§ Problem statement
Starting at the line that contains "Task: Check the", transcribe every remaining line of the data below exactly, and omit all pictures.

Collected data
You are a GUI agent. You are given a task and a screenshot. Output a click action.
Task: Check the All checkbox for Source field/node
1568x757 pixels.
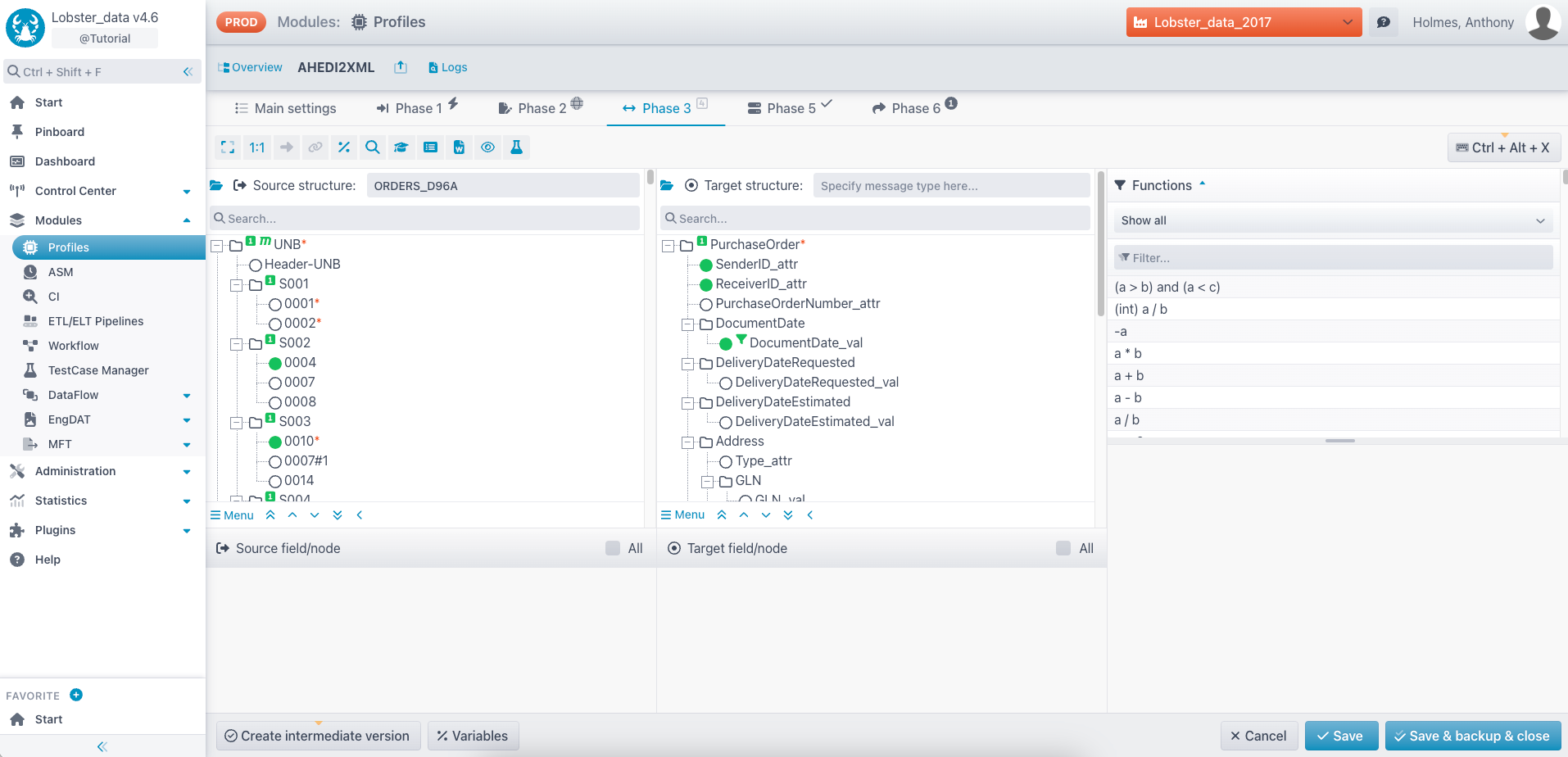pos(613,548)
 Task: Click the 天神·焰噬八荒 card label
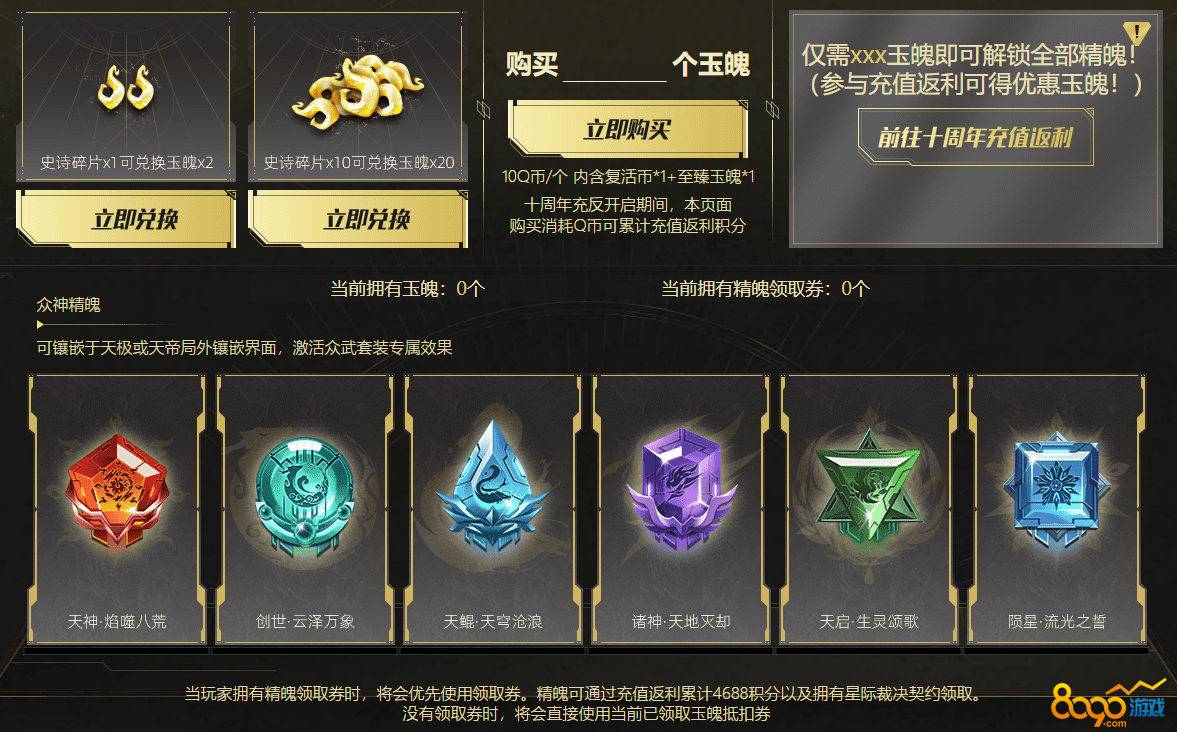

§ Answer for this exercise
Task: Check the All checkbox for Source field/node
1568x757 pixels.
pos(613,548)
 Task: Click the 天神·焰噬八荒 card label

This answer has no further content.